A Blessing

Sixteen years ago, I sat down in an airless cabin on a sailboat in Sag Harbor with paper and pen to escape spending time with a husband I did not love. Why am I telling you this? Because, my dear son, perhaps by saying it out loud—that I did not love him—I can help make sense of why you are where you are now.

Right now you are on the eighth floor of the Resnick Neuropsychiatric Hospital at UCLA. The eighth floor is that floor. For the despondent, for the likes of Virginia Woolf. It’s the floor where at 3:45 p.m. an amoeba of strangers pulsates, waiting for the doors to open. We make glassy-sad-terror eye contact, appropriate for those unsure of who we’ll see once we get to our loved ones’ rooms. On the hour, the orderly lets us in, two visitors at a time. Some come with snacks. I did not know to do this on the first day. Now I come with gummy bears, per your instructions.

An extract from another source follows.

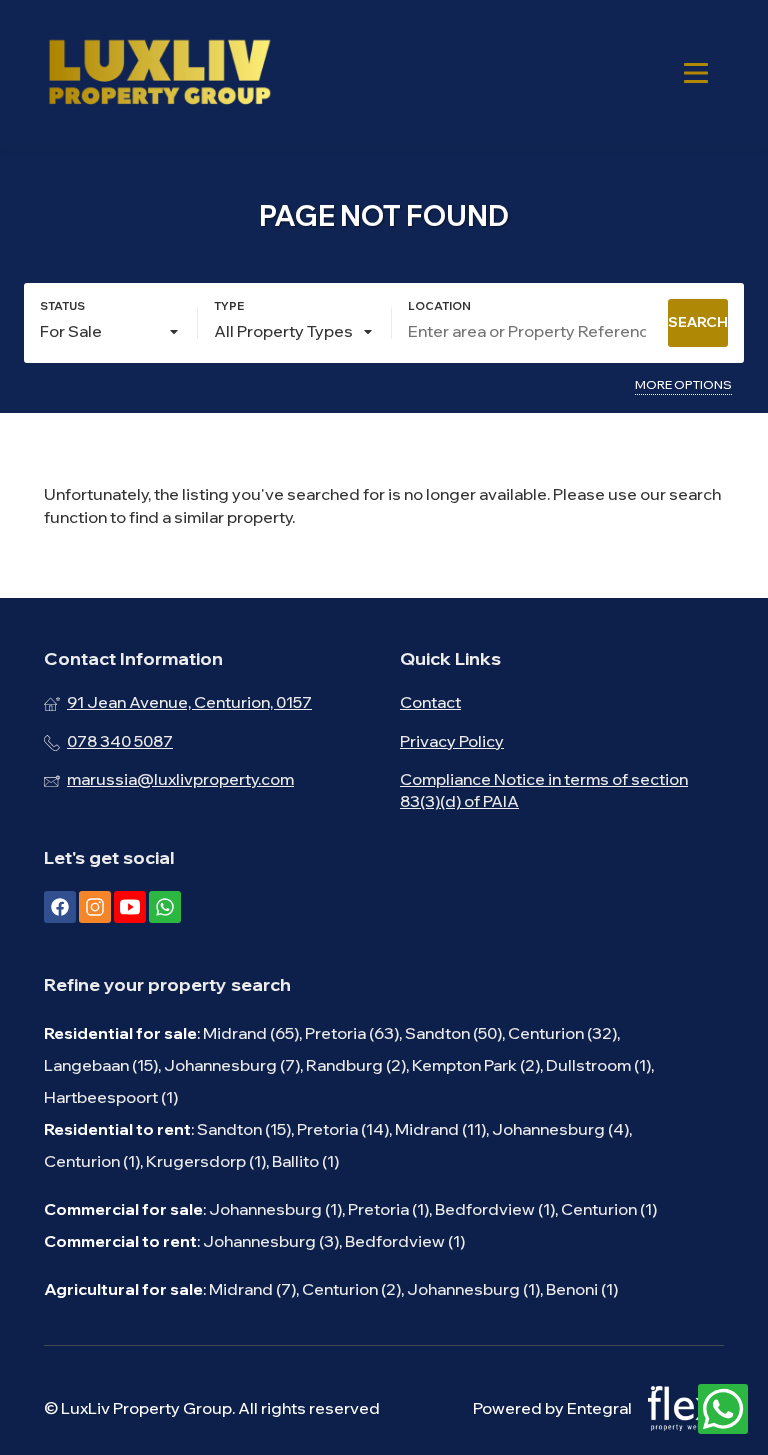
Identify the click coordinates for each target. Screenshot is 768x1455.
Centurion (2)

It’s the floor where you sit in your yellow hospital gown, handwriting homework assignments that you insist I email to your professors three thousand miles away. Where you pace back and forth like a caged panther. Occasionally you wear the gown without the barrier of the long-sleeved shirts I bring you, and I can see the tattoo on your left forearm. The Jerusalem cross. I gasped the first time I saw it when I picked you up at the airport last month, flashing defiantly at me, bringing the message of God to this corner of the world. I said nothing. This is what mothers do when we do not know how to mother: we stuff our words down into our bellies. Many women my age complain of bloat, but really it’s a condition of parenting without a manual.